Едва она произнесла эту фразу, как в комнате повисло сочувственное молчание. Мэр переглянулся с братом, явно ища у того подтверждения своей мысли. Потом заговорил все тем же спокойным, сдержанным тоном, прячась за слова и тем не менее пытаясь не отводить от нее взгляда:
– Мисс Мартини, надо учитывать страшное потрясение, которое вы пережили. Такое редко проходит бесследно, говорю вам по собственному опыту. Ваша мать – талантливый адвокат и мой друг. Позвольте мне…
Морин ожидала такой реакции. Она вошла в этот кабинет в полном убеждении, что другого ответа не будет. Их нельзя винить. Наверняка она сама бы так же отнеслась к человеку, пришедшему к ней с подобной историей.
Но как бы там ни было, она решила пройти этот путь до конца.
– Господин мэр, я бы не пришла к вам, не будь у меня осознанной уверенности в том, что я говорю. Я не случайно употребила слово «осознанной», хотя вам оно может показаться неуместным. Я полицейский и привыкла оперировать фактами, а не эзотерическими, экстрасенсорными измышлениями. Поверьте, я немало думала, прежде чем прийти к вам, и не отступлюсь от своих слов даже перед консилиумом психиатров.
Она встала, чувствуя себя обнаженной под взглядами этих мужчин. Надо признать, она сама дала им повод так смотреть на нее. Вновь надев очки, она выпалила последнюю тираду, не глядя ни на кого в отдельности:
– Пока я живу у матери. Если считаете меня сумасшедшей, звоните ей. А если все же у вас появятся сомнения, звоните мне. Извините за беспокойство, господа.
Она повернулась и направилась к двери, мечтая поскорее оставить позади атмосферу неловкости, замешательства и сострадания.
Но едва взялась за дверную ручку, взгляд ее упал на фотографию в деревянной рамке, висящую слева от двери. Два человека, пожимая друг другу руки, улыбаются в объектив. Лицо одного хорошо ей знакомо. Это Рональд Рейган, президент Соединенных Штатов. Во втором она узнала Кристофера Марсалиса, темноволосого, с усами, гораздо моложе и худее, чем он сейчас. Наверное, она бы и не узнала его, если б не эти голубые глаза. Кровь ударила ей в лицо, когда она поняла, что уже видела его – не такого, какой он сейчас, а этого, на фотографии.
Этот самый человек во сне вошел в ее комнату и порвал ее рисунок.
Она вся сжалась и заговорила, не оборачиваясь, из страха опять увидеть их сочувственные лица.
– Много лет назад ваш сын нарисовал картинку. На детском рисунке были изображены мужчина и женщина, которые занимаются сексом, опираясь на стол. Вы вошли к нему в комнату, он показал вам рисунок. Вы страшно рассердились, порвали тот листок и в наказание заперли сына в чулане.
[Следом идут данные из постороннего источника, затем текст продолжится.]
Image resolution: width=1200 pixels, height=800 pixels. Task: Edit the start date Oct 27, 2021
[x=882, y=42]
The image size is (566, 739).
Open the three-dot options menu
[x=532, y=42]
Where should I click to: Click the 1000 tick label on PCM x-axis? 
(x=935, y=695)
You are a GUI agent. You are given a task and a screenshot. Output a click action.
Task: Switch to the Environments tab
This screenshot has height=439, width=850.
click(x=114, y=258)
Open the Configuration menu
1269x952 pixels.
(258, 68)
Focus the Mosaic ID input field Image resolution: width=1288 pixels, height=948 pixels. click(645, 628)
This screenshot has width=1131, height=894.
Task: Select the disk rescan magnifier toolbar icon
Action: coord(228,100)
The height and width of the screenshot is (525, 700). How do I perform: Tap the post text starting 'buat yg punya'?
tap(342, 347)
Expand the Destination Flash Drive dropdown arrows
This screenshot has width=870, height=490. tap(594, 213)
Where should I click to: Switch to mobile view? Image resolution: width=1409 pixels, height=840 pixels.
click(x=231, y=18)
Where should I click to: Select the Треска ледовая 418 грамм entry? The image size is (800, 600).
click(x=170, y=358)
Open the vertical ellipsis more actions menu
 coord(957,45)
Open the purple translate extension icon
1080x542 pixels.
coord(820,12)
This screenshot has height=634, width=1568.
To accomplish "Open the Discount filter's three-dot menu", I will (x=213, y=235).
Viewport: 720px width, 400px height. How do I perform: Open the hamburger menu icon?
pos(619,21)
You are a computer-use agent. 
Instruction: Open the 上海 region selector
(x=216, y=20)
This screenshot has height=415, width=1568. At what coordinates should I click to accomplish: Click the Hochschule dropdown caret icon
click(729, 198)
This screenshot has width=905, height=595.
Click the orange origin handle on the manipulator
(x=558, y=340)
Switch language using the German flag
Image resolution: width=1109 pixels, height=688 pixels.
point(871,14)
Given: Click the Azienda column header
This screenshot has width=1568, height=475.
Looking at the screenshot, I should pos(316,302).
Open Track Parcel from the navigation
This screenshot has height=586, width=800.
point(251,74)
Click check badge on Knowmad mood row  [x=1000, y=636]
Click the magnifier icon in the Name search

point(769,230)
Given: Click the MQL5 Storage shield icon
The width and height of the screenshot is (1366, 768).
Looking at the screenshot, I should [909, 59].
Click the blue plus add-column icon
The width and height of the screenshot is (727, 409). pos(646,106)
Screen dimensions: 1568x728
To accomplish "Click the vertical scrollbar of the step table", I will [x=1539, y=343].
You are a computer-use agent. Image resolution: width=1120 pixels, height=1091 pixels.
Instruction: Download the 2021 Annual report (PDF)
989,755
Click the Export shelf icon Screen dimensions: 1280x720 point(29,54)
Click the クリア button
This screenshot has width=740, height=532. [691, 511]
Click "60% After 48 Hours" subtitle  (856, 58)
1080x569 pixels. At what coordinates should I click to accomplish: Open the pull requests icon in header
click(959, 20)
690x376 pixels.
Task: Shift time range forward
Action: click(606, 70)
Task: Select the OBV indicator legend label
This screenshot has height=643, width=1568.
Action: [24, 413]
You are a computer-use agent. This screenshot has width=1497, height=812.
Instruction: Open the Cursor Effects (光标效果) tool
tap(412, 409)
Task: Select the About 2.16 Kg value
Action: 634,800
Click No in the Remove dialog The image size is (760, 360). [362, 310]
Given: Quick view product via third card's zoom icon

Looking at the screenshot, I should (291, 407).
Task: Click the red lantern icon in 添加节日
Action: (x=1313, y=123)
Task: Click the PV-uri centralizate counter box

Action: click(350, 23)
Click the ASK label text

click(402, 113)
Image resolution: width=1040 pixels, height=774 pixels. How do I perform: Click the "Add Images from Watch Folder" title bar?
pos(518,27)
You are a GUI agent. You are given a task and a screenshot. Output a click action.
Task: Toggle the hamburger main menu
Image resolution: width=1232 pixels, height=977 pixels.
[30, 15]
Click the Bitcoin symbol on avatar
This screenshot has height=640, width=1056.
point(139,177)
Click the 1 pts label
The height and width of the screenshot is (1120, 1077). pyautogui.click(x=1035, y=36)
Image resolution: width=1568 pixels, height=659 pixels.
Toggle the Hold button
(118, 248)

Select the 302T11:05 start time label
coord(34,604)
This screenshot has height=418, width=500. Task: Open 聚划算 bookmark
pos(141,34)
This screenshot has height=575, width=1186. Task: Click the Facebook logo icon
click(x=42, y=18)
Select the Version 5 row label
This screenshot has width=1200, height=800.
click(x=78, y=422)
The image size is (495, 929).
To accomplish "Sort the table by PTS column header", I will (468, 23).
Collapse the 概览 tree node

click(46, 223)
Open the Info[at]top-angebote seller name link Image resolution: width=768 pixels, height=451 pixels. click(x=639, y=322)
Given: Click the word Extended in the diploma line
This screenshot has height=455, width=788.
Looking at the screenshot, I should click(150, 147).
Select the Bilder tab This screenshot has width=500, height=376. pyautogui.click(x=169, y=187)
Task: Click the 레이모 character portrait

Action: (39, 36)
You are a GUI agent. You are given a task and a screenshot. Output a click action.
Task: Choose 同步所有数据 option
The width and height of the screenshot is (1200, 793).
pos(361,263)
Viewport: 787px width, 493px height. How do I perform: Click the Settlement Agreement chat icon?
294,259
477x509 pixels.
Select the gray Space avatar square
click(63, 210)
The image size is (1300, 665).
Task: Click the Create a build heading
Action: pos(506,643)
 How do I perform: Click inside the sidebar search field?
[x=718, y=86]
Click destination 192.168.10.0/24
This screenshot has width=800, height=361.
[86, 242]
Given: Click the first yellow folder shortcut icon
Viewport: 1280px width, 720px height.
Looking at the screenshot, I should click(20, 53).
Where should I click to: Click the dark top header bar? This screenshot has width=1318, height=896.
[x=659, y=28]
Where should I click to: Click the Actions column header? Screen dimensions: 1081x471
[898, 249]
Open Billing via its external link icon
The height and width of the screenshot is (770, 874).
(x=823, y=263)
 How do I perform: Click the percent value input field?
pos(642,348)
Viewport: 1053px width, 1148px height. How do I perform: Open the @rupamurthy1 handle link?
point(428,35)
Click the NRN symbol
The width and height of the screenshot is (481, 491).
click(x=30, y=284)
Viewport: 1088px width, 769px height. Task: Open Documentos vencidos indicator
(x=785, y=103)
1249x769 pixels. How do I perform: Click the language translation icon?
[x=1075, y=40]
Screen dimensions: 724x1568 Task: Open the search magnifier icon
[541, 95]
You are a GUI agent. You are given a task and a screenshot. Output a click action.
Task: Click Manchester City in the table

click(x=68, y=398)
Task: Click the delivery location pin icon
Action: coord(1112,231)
Немного помолчав, Морин обернулась и, как на компьютерной графике, увидела, что с лица Кристофера Марсалиса сползает сочувственное выражение, сменяясь оцепенелым. Он круто повернулся и отошел к окну. Морин в который раз подивилась, как много оттенков может быть у молчания, насколько оно выразительнее слов. Наконец голос мэра донесся от окна комнаты, приглушенный огромной давностью лет и воспоминаний.